Isabel Toledo, la poetisa de las telas

La diseñadora neoyorquina de origen cubano cierra de forma muy brillante 080 Barcelona Fashion con su nueva colección y una selección retrospectiva de su trabajo.

Cuatro diseños que forman parte de la nueva colección.
Cuatro diseños que forman parte de la nueva colección.
F. A.gallardo / Barcelona

01 de febrero 2014 - 01:00

No es de las que acude cada año a las Fashion Weeks de primer nivel. De la de Nueva York está algo desencantada, sobre todo por la dimensión y frialdad que rodea ahora la gigantesca pasarela. Desde 1998 no acude de forma regular a estos acontecimientos, por lo que su presencia este año en la 080 Barcelona Fashion ha sido un evento excepcional ya que desde los años 90 no presentaba su colección en tierras europeas, cuando era uno de los artesanales nombres frecuentes de París.

Isabel Toledo, norteamericana de origen cubano, no renuncia a sus orígenes ("Cuba me pone siempre una sonrisa", asegura) y su imagen, su labor, están ligadas de forma indisoluble a su marido, Rubén Toledo. Él se carga de trazar en sus personales dibujos los modelos. Ella era una joven costurera que aprendió de los grandes en el MOMA neoyorquino ("allí descubrí mi vocación y comprendí que la moda es mucho más transcendental y tiene un gran componente artístico e histórico"). Y siempre está investigando, trazando, soñado entre las telas. Isabel tiene mucho de poetisa de los tejidos. De los encajes y superposiciones con tisúes como los de aquel modelo con el que sorprendió la primera dama Michelle Obama en la primera toma de posesión de su marido. "Cada persona vio aquel vestido de un color diferente. Para unos era amarillo, para otros pistacho. Eran tonos a la vez. La tela de encaje principal era color green lemon y los tisués eran blancos, pero yo no quería que ese vestido tuviera 'un' color", explicaba ayer la diseñadora a este periódico. Y a su lado, siempre Rubén, todo alegría y expresividad, enumerando todo el trabajo que hubo detrás para vestir a Michelle Obama en tan señalado día. La mujer del presidente era cliente de Isabel Toledo mucho antes de llegar a la Casa Blanca, pero no trataba de forma directa con el estudio neoyorquino de estos creadores, sino a través de selectas tiendas de Chicago.

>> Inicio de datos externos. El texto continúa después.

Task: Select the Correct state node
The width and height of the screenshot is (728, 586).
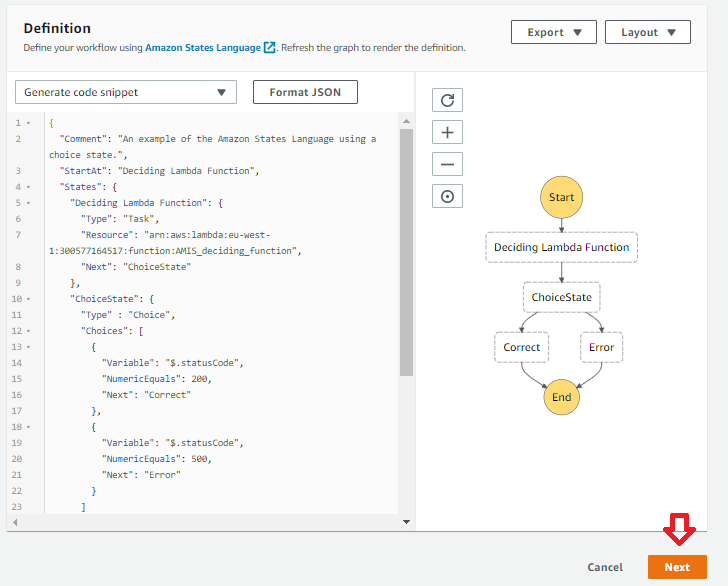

Si la calidad y la textura son fundamentales para Toledo, la dimensión del negocio aún lo es más para esta pareja. En los cuatro pisos de Manhattan donde radica la firma se concentra todo el trabajo y la elaboración de las prendas que llevan el sello de la creativa norteamericana. Efectivamente, todo es Made in USA y todo es inspiración y talento latinos: buenas razones por las que Michelle es incondicional de esta firma.

En la sublime colección que desfiló ayer en Barcelona se recogían las principales novedades de los Toledo para el próximo otoño, con encajes, fieltro, sedas o lino, tejidos que también pueden ser protagonista con el frío; y además aparecieron una decena de algunos de los modelos más celebrados de estos treinta años de trayectoria. "Tal vez eso es lo bello: que no se puede distinguir qué es pasado y qué presente", resaltaba Rubén, quien agregaba que la música es una fuente de inspiración crucial para el equipo. El matrimonio piensa en global, atiende encargos de diseñadores y de empresas asiáticas, pero el sello de la empresa se queda en una producció de tintes artesanales, con proyección internacional. Precisamente, ese era el consejo para los creadores españoles de la pasarela barcelonesa: pensar en global desde lo local.

Isabel Toledo además se mostró muy sensible con todo lo que es universo femenino, la cualidad que refuerza en su creación: "me gusta pensar que se notaba que pienso mucho en las mujeres", apostilló. Pensamientos a través de unas telas, procedentes de medio mundo, "que concibe como palabras" para la redacción de un poema, de ahí que no le preocupen las tallas, sino de cómo se despliegan sus creaciones sobre el cuerpo.

Acaba de diseñar todo el vestuario de un montaje de Broadway, After midngiht, siempre en experiencias diferentes y en la apertura de caminos sin perder nunca su sendero. Esta cubana que come casi todos los días arroz con frijoles, cree que en su país natal las cosas en lo político se irán cambiando de forma lenta e imperceptible. "Mejor que los cambios lleguen poco a poco que deprisa. En Estados Unidos mantenemos el contacto con nuestras familias y sabemos que al final se alcanzará lo mejor". Una familia de Isabel Toledo que en el caso materno cuenta con las 15 hermanas de su madre. Un espíritu de fantasía novelesca que se palpa en su lírico vestuario.